O Brasil com Lula tem tudo para reinserir nosso país como o centro de um novo modo de vida. Em Bolsonaro a história reivindicava um regresso ao pré-moderno casado com a pirataria de um mercado sem futuro, pois suicida. Com Lula há possibilidades deste Brasil importante e vital para todo o mundo, mas um certo Lula e certo lulismo, uma certa esquerda e um certa visão liberal arcaicas e tacanhas devem ser superadas pelas forças vivas dos milhões de indivíduos abertos às bandeiras da mudança radical, na produção e no consumo, fora dos padrões mortíferos que nos regem e em favor de novas formas de viver, de se alimentar, de consumir, afastando todas as toxidade que adoecem os seres humanos e sobretudo, o planeta. Mas há pedras no caminho.

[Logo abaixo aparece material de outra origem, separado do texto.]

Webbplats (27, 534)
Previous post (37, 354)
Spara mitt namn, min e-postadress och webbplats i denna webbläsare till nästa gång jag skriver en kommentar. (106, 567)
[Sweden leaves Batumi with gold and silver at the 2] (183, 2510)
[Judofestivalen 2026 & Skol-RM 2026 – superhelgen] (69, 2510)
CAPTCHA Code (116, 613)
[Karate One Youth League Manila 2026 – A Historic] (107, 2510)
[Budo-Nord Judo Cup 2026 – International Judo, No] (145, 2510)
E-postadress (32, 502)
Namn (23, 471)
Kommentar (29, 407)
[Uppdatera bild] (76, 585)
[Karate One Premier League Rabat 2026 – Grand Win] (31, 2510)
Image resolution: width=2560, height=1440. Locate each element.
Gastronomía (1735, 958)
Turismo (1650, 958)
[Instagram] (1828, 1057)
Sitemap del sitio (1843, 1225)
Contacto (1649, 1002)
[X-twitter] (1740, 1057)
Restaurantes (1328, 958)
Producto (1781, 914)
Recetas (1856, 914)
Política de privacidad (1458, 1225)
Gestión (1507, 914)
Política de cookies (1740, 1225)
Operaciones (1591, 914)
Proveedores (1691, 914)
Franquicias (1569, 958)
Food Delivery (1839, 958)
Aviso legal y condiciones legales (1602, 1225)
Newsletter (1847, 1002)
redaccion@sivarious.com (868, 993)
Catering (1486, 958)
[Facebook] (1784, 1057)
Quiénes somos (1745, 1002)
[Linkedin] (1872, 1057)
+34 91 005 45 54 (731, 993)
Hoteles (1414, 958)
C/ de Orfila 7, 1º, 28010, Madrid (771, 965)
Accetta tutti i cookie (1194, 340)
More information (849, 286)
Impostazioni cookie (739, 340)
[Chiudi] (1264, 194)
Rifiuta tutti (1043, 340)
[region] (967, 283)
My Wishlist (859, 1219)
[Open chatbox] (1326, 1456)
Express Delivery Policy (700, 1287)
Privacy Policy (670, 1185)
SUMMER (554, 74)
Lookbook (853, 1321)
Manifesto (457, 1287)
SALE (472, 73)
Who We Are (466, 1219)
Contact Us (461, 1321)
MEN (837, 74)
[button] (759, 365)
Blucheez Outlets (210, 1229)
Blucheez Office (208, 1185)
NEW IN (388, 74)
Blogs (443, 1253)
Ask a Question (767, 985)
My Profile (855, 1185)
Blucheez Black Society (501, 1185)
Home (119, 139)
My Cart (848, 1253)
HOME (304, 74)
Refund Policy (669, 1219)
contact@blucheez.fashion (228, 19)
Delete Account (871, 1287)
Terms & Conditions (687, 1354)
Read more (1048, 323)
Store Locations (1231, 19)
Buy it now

O PT reaproveita Marina, a contragosto da nomenclatura. E Marina com seu grupo técnico e acadêmico, com todos os seus limites, se não forem fritados ao meio dos acordos transformistas, poderá fixar algumas balizas de alternativas de desenvolvimento comunitário autossustentados para os próximos governos estaduais e municipais. Uma esperança, quem sabe? Algo a resultar de reflexões e superações presentes nas ainda incipientes abordagens ecossocialistas e ecocapitalistas.
Sonho ou delírio?. Talvez. Remar é preciso, mormente contra as obviedades do óbvio (Darcy Ribeiro), antes que o rio desapareça.